> **RECORDS SHOWN**:
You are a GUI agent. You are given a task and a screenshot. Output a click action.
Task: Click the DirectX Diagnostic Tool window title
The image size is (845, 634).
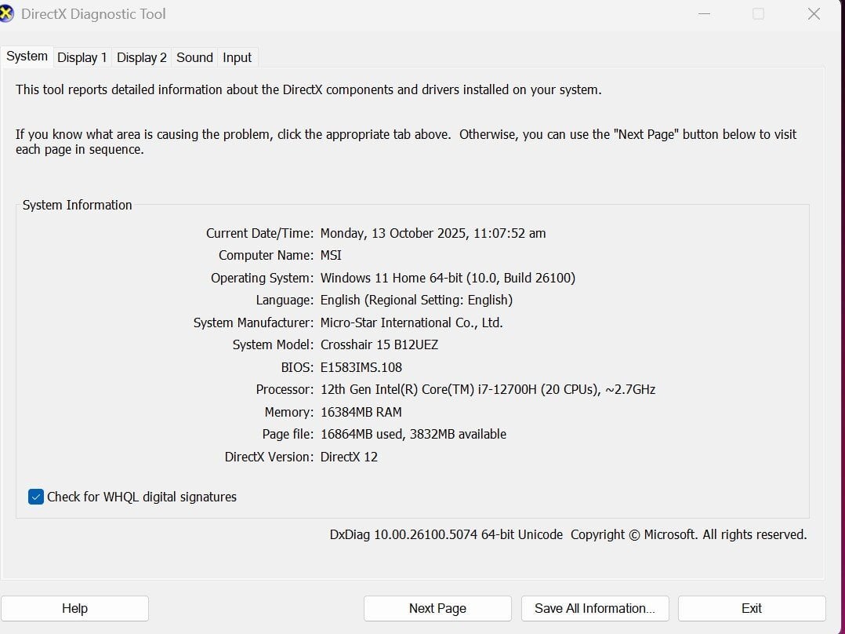[93, 14]
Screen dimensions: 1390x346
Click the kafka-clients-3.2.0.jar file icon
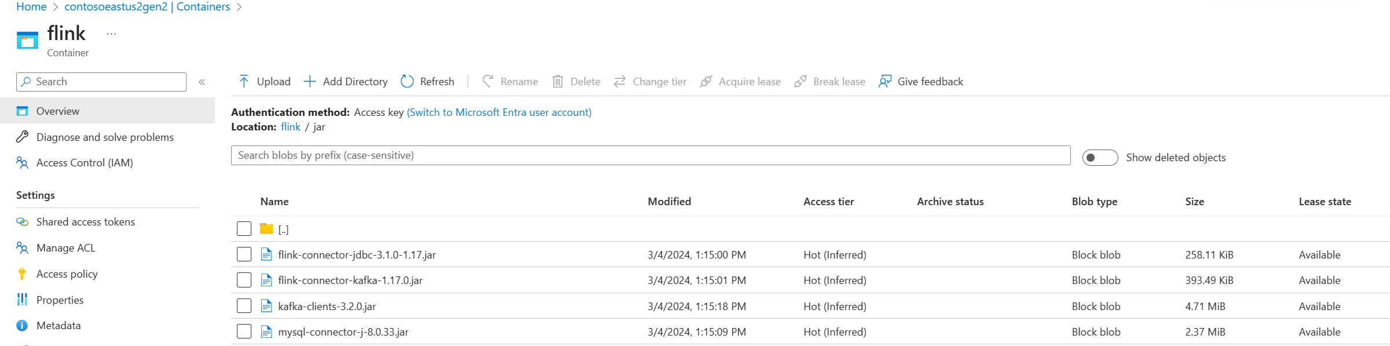[x=266, y=306]
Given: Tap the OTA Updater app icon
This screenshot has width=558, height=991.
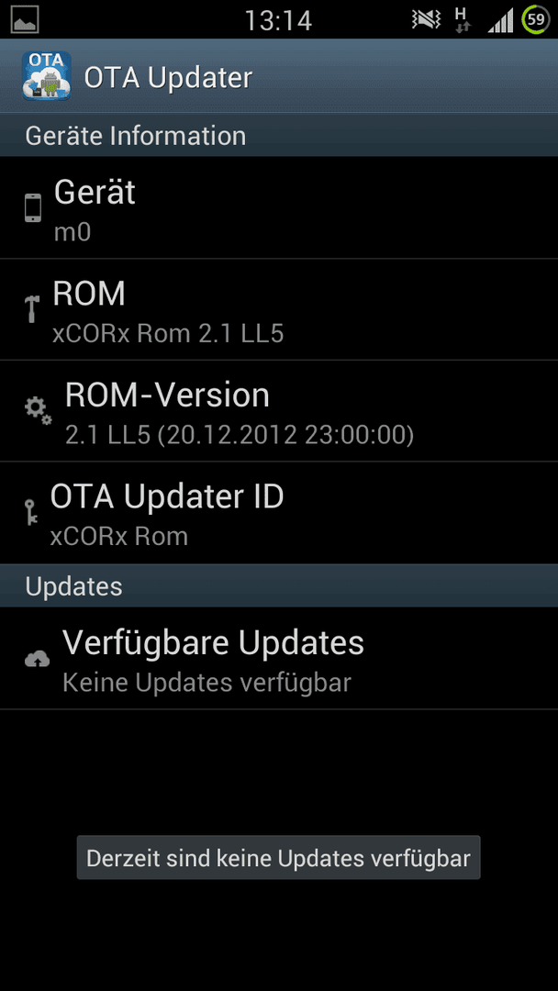Looking at the screenshot, I should point(46,76).
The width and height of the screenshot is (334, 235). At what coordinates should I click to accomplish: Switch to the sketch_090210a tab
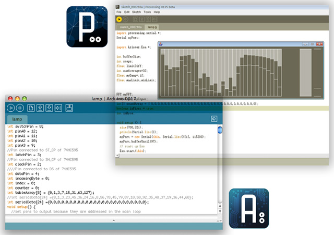[x=131, y=26]
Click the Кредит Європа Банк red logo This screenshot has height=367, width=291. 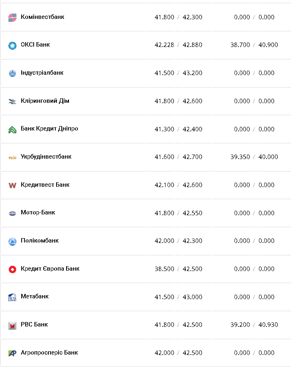(12, 269)
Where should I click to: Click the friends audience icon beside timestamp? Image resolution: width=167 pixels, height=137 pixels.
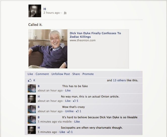(65, 13)
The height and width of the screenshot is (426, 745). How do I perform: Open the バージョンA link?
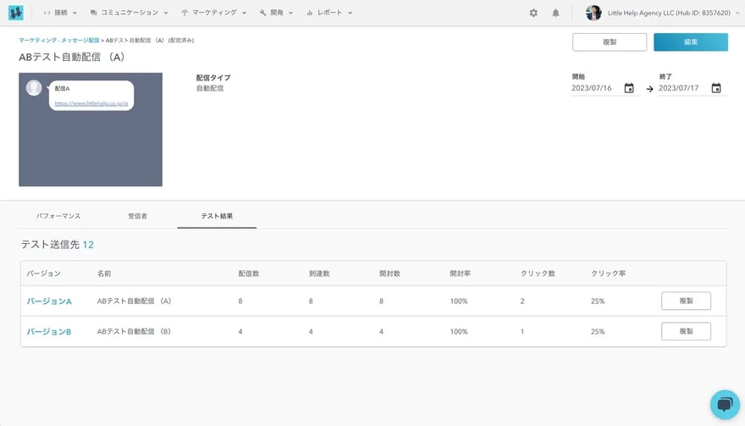pos(49,302)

> **WORK REQUIRED**:
Drop the pictures, then transcribe the lines from the one containing "Where should I" to the end of the data above, exactly and nothing more.

> **OUTPUT FOR THIS TASK**:
Where should I click to: Click the friends audience icon beside timestamp? Image resolution: width=167 pixels, height=137 pixels.
(65, 13)
The height and width of the screenshot is (426, 745). How do I perform: Open the バージョンA link?
pos(49,302)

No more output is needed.